A heat pump is a device that acts as an air conditioner in the summer, by ejecting heat from the inside to the outside, and as a heater in the winter, by drawing heat into a home from outside. Heat pumps act as a single system used both for heating and cooling, while traditional split systems have two parts - an indoor furnace and an outdoor air conditioning compressor that work separately to heat and cool your home.
Technically speaking, heat pumps are vapor-compression refrigeration systems with both indoor and outdoor coils that act reversibly as condensers or evaporators - depending on whether they're needed for heating or cooling. The direction of heat transfer simply depends on the season.

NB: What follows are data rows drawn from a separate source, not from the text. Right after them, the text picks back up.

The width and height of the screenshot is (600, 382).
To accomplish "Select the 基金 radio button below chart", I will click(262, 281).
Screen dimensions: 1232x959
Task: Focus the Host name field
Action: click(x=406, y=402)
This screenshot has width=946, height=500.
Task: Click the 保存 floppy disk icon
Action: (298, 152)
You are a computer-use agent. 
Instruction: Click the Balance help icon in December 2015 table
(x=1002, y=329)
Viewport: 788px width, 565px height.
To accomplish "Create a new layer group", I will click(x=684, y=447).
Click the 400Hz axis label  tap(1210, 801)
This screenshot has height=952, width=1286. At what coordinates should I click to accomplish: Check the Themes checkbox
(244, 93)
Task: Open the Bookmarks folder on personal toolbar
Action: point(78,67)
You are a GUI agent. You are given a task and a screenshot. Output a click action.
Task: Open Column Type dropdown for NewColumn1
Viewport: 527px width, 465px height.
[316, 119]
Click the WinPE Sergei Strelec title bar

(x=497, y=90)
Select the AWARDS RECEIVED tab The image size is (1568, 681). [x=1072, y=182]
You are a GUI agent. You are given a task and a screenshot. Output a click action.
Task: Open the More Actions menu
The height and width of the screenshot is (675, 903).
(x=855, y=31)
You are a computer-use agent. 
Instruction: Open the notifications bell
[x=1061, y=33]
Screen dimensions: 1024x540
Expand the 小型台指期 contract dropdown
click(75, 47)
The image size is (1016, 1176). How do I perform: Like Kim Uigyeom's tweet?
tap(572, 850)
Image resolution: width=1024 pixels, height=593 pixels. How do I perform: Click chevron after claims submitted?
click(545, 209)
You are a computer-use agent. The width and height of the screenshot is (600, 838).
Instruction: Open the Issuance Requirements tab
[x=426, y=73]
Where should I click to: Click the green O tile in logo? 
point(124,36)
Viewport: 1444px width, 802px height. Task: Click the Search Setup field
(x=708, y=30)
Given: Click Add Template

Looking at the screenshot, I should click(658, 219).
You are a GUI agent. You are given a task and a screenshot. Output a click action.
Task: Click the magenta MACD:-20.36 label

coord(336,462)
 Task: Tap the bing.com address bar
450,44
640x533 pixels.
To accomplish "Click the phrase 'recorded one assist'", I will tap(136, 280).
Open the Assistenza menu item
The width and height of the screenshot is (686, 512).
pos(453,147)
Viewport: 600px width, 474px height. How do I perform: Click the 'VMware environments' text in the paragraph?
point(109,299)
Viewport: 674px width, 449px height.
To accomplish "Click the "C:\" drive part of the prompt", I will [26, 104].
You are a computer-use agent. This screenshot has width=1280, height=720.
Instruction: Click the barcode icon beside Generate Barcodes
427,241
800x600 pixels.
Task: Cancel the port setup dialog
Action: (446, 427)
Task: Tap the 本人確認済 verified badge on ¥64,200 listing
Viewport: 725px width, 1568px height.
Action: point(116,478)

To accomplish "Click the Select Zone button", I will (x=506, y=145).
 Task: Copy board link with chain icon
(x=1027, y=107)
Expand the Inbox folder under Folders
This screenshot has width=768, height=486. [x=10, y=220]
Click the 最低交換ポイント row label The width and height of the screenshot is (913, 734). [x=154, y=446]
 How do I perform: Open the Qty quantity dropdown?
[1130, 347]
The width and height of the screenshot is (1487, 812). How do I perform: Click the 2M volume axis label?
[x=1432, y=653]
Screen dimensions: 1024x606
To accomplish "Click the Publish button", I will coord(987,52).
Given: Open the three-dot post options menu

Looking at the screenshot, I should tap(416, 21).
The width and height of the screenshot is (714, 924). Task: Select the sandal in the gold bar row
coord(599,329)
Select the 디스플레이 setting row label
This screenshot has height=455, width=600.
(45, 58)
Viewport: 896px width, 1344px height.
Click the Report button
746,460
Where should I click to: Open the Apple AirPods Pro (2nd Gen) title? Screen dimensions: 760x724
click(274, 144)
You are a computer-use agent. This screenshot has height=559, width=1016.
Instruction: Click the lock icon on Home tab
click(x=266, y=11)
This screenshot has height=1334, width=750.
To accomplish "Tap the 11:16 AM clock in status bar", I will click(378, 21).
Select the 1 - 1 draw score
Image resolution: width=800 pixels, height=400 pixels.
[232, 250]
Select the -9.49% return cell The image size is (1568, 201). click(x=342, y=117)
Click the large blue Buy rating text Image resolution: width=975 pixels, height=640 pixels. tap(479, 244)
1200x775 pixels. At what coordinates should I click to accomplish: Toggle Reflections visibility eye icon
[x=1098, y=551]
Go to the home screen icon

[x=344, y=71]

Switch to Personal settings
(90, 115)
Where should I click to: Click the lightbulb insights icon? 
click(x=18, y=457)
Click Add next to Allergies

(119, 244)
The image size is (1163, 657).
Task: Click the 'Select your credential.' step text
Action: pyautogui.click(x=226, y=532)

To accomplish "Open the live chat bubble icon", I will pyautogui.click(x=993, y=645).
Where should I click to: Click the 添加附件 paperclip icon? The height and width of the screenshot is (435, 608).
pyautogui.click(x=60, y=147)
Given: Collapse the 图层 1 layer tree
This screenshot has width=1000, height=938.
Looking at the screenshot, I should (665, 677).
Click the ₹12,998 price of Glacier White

Because heat pumps don't burn fuel, they are considered safer than a gas-powered furnace.
If you're going to use a heat pump for your heating and cooling needs, you need to carefully consider all the different models and options available. The main complaint about heat pumps is their inability to function well over long periods of intense cold.
When choosing a heat pump, there are two measurements you need to consider. Looking at a heat pump as a source of heating, you need to check its heating season performance factor (HSPF). This is a ratio of the available heating output in comparison to the average consumption in your area, and will allow you to judge how well the heat pump will perform when you need it.
If you're considering a heat pump as a cooling system for your home, you need to check the seasonal energy efficiency ratio (SEER). Similar to the HSPF, this is a ratio of the available cooling output in comparison to the average consumer's needs, and will allow you to gauge the heat pump's performance abilities.
The higher these ratios, the more efficiently your heat pump will perform while keeping your house warm or cool.
National standards for heat pumps require a minimum of 7.7 HSPF and 13 SEER, so the higher your heat pump's ratios in comparison to these numbers, the better.
Prices for heat pumps can vary widely depending on the ratios at which they perform.